Word for word, restate every line from the one with "Image resolution: width=320" through the end of the records below, both included, and add nothing.
-------- The data
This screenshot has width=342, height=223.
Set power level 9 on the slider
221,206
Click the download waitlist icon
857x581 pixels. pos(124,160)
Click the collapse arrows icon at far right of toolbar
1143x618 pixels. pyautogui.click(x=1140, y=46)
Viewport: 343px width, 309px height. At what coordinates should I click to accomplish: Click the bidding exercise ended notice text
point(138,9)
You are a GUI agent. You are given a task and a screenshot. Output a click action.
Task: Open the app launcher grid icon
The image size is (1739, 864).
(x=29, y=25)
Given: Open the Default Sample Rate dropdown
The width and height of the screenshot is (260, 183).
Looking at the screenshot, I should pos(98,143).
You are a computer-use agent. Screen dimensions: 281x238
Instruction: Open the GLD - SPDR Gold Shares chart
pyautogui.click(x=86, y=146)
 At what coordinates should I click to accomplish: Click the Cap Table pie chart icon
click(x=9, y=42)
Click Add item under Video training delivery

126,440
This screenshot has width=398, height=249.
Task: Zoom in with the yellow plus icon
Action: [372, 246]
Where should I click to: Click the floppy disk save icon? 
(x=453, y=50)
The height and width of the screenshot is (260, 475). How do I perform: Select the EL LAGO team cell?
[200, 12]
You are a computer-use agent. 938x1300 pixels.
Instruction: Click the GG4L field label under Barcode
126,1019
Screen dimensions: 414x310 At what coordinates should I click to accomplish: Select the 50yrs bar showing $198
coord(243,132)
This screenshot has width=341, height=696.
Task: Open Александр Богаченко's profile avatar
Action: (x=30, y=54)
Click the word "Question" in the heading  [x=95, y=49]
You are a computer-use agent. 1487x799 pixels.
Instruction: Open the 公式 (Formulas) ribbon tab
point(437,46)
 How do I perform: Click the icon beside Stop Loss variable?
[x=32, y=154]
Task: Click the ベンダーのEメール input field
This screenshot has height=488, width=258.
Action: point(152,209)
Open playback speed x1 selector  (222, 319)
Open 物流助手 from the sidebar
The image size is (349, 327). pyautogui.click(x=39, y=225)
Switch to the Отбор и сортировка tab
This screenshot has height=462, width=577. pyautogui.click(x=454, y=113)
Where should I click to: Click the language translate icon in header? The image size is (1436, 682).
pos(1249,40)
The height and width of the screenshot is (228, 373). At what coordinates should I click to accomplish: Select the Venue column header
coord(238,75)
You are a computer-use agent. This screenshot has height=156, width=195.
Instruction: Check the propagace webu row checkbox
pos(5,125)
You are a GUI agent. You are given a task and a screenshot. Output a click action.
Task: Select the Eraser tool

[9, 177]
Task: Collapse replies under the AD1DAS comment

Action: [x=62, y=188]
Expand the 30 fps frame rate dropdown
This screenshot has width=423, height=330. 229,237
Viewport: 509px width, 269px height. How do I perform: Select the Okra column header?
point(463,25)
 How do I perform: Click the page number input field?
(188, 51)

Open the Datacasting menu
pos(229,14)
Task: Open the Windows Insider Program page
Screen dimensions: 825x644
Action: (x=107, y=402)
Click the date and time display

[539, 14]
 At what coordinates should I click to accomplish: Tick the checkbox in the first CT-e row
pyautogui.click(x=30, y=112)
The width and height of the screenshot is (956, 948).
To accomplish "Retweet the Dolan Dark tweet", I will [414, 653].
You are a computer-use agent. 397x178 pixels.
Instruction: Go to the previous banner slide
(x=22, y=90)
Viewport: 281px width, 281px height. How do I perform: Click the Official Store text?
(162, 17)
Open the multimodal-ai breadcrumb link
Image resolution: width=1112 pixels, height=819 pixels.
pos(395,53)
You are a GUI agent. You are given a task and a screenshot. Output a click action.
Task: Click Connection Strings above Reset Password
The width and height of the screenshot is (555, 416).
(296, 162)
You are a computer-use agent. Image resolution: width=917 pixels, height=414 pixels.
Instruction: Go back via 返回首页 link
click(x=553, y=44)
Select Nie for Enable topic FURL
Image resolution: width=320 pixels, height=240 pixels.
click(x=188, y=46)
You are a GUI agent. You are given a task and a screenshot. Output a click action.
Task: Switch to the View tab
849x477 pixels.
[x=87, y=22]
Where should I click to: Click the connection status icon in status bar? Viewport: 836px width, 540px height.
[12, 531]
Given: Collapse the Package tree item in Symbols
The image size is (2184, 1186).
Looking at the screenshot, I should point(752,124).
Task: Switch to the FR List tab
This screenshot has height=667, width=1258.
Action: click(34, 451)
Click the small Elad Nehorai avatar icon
----------------
__Answer to the problem__
Image resolution: width=320 pixels, height=240 pixels.
click(x=188, y=46)
You are a GUI agent. You are given a task and a screenshot. Output a click action.
Task: Switch to the View tab
849x477 pixels.
[x=87, y=22]
Where should I click to: Click the connection status icon in status bar? Viewport: 836px width, 540px height.
[12, 531]
Given: Collapse the Package tree item in Symbols
The image size is (2184, 1186).
Looking at the screenshot, I should point(752,124).
Task: Switch to the FR List tab
This screenshot has height=667, width=1258.
Action: click(34, 451)
Click the small Elad Nehorai avatar icon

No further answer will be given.